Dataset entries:
== Segment start ==

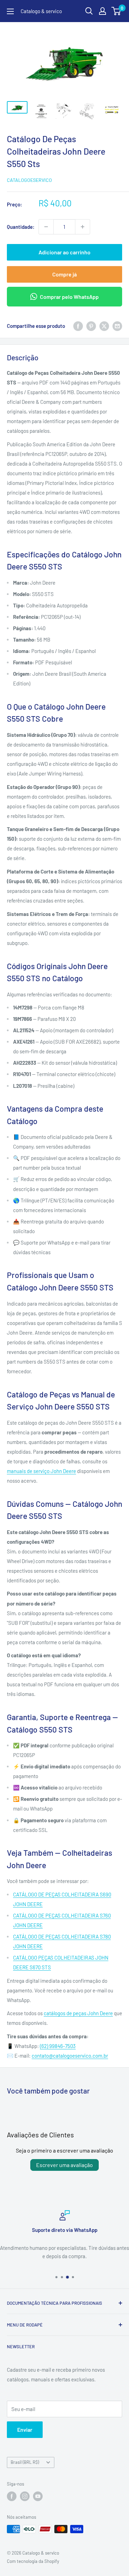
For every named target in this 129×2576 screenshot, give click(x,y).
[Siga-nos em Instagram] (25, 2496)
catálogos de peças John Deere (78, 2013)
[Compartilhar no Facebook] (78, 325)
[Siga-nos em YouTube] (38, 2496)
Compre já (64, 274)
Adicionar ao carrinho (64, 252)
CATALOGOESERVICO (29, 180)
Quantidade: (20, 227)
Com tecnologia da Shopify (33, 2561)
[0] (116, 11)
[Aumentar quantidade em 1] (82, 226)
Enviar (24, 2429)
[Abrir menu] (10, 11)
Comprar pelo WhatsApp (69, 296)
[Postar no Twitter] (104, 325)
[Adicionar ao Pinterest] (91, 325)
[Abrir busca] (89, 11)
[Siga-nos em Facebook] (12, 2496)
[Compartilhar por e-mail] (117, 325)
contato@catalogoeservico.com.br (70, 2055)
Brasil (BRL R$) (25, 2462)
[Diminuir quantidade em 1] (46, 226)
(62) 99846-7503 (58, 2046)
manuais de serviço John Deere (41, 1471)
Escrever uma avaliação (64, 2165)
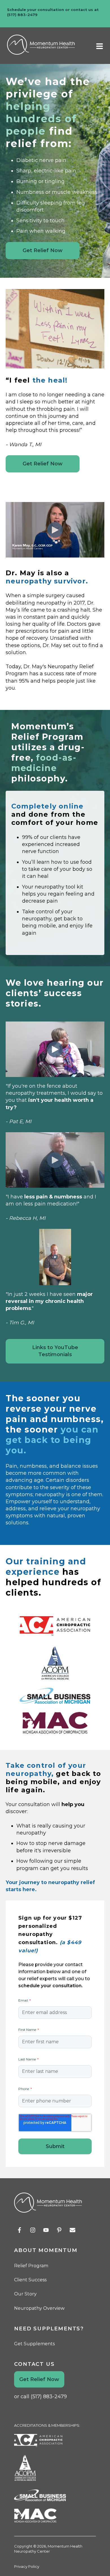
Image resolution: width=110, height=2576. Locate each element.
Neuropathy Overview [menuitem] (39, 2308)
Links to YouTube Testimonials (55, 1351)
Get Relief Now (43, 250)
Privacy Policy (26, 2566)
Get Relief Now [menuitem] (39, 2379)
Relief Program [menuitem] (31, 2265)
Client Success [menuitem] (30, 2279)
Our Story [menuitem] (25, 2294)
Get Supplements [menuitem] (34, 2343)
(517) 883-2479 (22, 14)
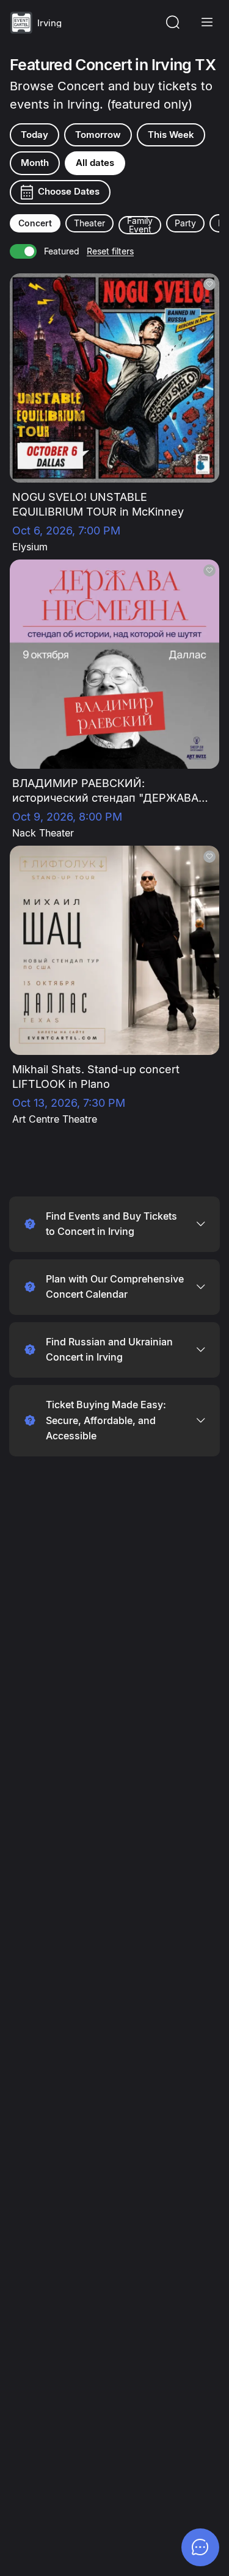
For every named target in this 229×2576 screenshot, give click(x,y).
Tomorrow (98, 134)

== Segment end ==

• WORK ORDER: Every line above with the word "Relief" belongs in the answer, copied as written.

• TASK OUTPUT:
Get Relief Now (43, 250)
Get Relief Now [menuitem] (39, 2379)
Relief Program [menuitem] (31, 2265)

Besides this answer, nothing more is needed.